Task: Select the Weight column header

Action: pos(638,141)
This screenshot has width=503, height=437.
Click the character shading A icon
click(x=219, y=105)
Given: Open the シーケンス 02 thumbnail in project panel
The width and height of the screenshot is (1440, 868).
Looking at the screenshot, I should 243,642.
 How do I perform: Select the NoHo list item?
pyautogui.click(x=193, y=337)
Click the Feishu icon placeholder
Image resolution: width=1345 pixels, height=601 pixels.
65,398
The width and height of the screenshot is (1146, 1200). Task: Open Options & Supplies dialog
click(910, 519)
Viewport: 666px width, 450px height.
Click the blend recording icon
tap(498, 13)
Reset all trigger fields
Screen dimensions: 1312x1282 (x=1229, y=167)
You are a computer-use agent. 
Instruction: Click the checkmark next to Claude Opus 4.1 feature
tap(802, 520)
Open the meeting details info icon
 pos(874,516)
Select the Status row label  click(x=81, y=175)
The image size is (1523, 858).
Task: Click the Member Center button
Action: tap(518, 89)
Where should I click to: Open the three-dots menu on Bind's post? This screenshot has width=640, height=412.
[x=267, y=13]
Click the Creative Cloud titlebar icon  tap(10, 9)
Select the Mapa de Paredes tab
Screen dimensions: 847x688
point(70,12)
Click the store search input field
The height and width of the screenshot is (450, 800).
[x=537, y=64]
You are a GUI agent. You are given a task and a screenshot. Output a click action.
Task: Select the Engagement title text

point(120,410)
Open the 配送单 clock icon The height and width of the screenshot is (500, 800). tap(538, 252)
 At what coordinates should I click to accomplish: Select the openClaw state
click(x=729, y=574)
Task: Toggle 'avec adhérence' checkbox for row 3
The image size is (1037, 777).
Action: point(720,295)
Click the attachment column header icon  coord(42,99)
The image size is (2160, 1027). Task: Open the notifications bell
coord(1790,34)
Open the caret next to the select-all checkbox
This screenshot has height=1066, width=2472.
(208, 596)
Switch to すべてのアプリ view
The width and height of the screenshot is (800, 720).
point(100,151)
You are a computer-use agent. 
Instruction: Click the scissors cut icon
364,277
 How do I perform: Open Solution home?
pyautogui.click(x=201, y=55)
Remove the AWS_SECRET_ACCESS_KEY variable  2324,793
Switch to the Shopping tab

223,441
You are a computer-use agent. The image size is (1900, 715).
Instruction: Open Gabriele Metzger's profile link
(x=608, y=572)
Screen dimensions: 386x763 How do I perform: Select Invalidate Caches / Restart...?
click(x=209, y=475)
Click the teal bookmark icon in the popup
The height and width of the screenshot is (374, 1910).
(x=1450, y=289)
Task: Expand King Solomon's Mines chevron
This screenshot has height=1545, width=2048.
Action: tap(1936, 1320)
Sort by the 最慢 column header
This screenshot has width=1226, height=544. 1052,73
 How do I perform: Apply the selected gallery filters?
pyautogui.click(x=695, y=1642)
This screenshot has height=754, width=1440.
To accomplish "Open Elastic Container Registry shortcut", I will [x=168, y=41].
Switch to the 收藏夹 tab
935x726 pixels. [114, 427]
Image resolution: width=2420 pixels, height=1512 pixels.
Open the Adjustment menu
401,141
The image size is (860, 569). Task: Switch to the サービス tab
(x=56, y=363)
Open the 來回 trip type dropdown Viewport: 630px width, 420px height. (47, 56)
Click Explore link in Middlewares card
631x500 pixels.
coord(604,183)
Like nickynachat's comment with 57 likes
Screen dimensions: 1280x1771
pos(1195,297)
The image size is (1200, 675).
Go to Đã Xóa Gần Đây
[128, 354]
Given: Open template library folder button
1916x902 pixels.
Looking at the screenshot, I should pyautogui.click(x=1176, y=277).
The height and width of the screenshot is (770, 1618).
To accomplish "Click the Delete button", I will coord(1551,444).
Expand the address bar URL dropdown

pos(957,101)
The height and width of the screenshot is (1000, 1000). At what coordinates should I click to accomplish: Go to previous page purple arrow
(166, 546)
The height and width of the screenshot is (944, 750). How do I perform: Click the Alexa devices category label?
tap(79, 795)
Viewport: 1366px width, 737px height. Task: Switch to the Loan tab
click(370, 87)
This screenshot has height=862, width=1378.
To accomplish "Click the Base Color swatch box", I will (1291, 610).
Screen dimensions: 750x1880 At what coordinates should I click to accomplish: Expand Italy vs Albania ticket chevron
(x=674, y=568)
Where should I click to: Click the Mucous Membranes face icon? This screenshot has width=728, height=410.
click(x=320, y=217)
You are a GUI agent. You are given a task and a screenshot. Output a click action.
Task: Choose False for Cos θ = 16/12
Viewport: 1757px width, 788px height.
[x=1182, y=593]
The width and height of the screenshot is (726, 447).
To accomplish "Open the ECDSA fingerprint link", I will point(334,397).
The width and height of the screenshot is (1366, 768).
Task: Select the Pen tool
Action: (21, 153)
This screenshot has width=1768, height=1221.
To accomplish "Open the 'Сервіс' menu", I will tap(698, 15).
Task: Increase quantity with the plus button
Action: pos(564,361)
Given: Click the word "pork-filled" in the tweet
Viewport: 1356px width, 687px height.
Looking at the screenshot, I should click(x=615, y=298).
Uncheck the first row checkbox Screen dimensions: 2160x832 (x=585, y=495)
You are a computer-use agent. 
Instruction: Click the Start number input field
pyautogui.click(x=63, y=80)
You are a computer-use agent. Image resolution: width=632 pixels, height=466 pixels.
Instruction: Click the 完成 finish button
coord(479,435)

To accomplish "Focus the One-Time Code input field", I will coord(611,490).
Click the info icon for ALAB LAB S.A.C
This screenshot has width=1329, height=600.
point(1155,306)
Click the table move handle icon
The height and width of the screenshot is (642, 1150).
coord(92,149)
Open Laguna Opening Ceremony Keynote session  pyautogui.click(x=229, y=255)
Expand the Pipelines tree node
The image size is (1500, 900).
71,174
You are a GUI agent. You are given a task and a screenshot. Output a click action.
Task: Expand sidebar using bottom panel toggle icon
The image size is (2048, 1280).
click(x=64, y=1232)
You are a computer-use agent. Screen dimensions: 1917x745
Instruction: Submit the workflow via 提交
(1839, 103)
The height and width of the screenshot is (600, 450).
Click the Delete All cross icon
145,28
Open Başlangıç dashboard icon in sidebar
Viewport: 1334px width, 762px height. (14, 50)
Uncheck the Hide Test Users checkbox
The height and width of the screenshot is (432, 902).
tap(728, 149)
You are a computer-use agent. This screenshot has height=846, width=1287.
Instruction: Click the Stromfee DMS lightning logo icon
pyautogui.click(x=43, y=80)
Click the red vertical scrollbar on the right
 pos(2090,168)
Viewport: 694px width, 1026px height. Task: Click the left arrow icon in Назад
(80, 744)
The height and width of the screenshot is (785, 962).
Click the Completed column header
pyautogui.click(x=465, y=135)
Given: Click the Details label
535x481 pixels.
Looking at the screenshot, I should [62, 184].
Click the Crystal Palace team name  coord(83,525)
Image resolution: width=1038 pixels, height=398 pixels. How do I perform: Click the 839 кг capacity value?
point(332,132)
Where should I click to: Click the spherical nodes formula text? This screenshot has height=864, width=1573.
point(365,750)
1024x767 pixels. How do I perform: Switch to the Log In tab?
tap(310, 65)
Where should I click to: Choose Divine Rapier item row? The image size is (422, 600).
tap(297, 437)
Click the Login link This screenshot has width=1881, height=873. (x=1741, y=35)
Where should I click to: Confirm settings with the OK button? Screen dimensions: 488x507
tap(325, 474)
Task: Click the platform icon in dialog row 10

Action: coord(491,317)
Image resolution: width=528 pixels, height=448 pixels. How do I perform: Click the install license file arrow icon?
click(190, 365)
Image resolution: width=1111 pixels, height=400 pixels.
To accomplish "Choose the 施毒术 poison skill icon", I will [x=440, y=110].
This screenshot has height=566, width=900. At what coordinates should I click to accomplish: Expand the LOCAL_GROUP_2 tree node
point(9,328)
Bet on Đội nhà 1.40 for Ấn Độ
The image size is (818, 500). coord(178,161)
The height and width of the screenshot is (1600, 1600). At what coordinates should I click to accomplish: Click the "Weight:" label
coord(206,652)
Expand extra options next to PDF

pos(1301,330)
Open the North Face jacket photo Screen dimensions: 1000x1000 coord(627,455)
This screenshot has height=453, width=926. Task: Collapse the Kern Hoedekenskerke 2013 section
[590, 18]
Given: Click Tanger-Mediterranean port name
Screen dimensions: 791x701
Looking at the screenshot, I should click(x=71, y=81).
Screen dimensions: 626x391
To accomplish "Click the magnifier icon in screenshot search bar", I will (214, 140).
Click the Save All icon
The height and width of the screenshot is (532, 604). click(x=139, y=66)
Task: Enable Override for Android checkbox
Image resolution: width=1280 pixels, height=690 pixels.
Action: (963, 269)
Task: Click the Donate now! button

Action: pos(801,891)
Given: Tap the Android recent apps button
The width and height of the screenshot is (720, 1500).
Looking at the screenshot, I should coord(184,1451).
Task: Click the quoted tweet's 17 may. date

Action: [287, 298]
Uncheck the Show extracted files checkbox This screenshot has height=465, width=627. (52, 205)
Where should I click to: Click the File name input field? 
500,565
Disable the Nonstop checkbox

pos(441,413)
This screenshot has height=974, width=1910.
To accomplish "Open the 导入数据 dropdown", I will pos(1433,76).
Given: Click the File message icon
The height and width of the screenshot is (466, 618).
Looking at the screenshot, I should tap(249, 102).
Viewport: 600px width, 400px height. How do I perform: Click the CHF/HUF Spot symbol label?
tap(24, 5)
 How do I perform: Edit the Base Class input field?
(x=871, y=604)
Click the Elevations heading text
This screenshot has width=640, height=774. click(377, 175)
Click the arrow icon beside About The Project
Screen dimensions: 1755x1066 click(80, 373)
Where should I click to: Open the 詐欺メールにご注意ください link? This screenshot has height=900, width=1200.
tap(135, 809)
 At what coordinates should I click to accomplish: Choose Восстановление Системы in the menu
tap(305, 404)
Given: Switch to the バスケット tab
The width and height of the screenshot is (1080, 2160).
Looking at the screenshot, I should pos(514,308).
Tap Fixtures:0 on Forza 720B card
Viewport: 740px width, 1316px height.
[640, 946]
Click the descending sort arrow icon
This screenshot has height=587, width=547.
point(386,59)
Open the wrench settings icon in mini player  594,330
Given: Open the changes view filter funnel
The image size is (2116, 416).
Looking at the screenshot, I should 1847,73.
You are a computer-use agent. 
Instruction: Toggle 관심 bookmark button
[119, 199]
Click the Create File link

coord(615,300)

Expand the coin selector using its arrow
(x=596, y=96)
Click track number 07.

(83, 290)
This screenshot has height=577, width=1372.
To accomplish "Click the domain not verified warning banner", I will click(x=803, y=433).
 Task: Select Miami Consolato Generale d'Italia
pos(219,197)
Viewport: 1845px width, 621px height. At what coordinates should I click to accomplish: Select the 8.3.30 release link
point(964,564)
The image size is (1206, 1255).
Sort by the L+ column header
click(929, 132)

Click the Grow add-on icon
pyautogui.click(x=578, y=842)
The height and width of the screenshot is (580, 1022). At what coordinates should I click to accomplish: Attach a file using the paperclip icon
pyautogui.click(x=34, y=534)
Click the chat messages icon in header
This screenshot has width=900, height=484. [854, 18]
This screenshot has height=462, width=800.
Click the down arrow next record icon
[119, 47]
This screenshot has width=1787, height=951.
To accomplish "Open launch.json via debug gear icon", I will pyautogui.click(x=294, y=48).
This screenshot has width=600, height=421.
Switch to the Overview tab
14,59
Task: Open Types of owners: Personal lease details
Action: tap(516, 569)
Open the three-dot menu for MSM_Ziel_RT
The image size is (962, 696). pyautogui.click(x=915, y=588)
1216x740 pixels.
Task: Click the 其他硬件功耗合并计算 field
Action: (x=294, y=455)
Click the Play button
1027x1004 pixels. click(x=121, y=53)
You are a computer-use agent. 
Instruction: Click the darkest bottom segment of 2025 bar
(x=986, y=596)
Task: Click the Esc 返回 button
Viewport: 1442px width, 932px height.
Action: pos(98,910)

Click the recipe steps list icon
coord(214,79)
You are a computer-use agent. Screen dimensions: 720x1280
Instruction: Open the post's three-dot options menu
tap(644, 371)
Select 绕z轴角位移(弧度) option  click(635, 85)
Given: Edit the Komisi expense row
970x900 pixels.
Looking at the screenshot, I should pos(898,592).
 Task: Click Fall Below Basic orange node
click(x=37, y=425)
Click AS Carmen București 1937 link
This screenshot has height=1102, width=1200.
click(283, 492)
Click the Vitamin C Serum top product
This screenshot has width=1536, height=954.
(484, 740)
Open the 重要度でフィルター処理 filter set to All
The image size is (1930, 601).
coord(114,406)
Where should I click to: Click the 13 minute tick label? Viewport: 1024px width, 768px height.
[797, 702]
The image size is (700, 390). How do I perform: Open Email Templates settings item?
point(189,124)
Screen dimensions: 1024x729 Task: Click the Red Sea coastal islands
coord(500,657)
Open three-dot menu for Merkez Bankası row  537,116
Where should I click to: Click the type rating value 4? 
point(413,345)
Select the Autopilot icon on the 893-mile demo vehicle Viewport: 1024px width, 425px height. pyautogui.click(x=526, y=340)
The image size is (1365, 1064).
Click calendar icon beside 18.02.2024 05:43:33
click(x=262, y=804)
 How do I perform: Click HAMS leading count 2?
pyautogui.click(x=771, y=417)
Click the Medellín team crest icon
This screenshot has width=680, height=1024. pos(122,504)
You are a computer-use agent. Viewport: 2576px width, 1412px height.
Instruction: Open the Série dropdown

*****

§ Work task
Exact duplication is required for the lines above, from the line that contains "Click the table move handle icon" to the line that contains "Task: Expand sidebar", inclusive; omit all others.

§ Exercise solution
Click the table move handle icon
The height and width of the screenshot is (642, 1150).
coord(92,149)
Open Laguna Opening Ceremony Keynote session  pyautogui.click(x=229, y=255)
Expand the Pipelines tree node
The image size is (1500, 900).
71,174
You are a GUI agent. You are given a task and a screenshot. Output a click action.
Task: Expand sidebar using bottom panel toggle icon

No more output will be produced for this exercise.